The History of Multimeters

The Definitive Guide To Using Multimeters

In the world of electrical engineering, the multimeter stands as a ubiquitous tool, serving as a fundamental instrument for measuring various electrical quantities.

Its history, rooted in the fascinating journey of electrical advancements, showcases a series of innovations that have transformed the way we interact with and understand electricity. 

the Definitive Guide to Using Multimeters

This is the second article in our series, The Definitive Guide to Using Multimeters.

This article delves into the captivating narrative of the multimeter's evolution, highlighting key milestones and shedding light on its significance in modern times. We will walk through its inception from very humble beginnings, onto the first attempts to combine multiple electric meters into one. We will then explore the transition the multimeter underwent going from analog to digital.

If you missed the first part of the series: What Is a Multimeter: The Definitive Guide to Multimeters, check it out now!

The Definitive Guide to Multimeters

• What is a Multimeter?
• Why Are Multimeters Important?
• What Do Multimeters Measure?
• What is the History of the Multimeter?
• What are the Common Types of Multimeters?
• What are Common Multimeter Options?
• What are Some Multimeter Specifications?
• What are Common Uses of Multimeters?
• How Do I Choose the Best Multimeter For The Job?
• How Do I Use a Multimeter?
• How Do I Properly Maintain a Multimeter?
• How Do I Calibrate a Multimeter?
• What is the Future of Multimeters?
• Multimeter FAQs

Early Electrical Measurements and Challenges

The history of the multimeter traces back to the late 19th and early 20th centuries, an era marked by groundbreaking discoveries in the field of electricity and magnetism.

The first instrument capable of electric measurements was the galvanometer, created in 1820.

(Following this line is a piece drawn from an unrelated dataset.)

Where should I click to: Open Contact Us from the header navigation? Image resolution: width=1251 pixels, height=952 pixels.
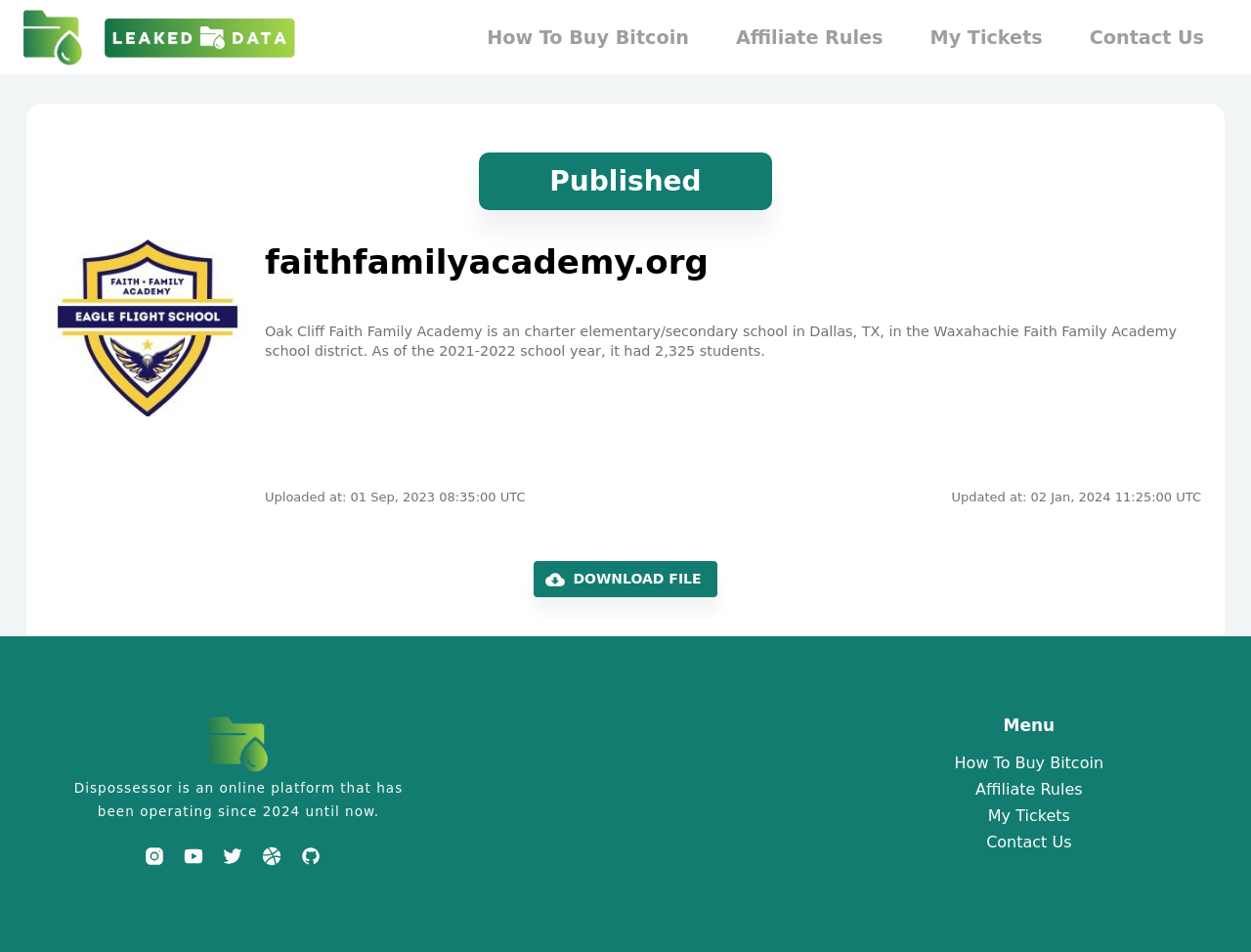[x=1145, y=37]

Galvanometer - A Predecessor to the Multimeter

The galvanometer used a Wheatstone bridge to measure resistance and voltage by moving a pointer across a scale. These groundbreaking devices were great for use in a lab, but were very bulky, making them impractical for use in the field.

Wheatstone Bridge Circuit

As a result, the focus started to shift towards portability. Since it was difficult to make a multi-purpose instrument that was also portable, the first simple voltmeters and ammeters were standalone devices with limited capabilities, largely used for basic measurement tasks. However, as the demand for more comprehensive and multifunctional measuring devices grew, innovators began contemplating the idea of a multimeter.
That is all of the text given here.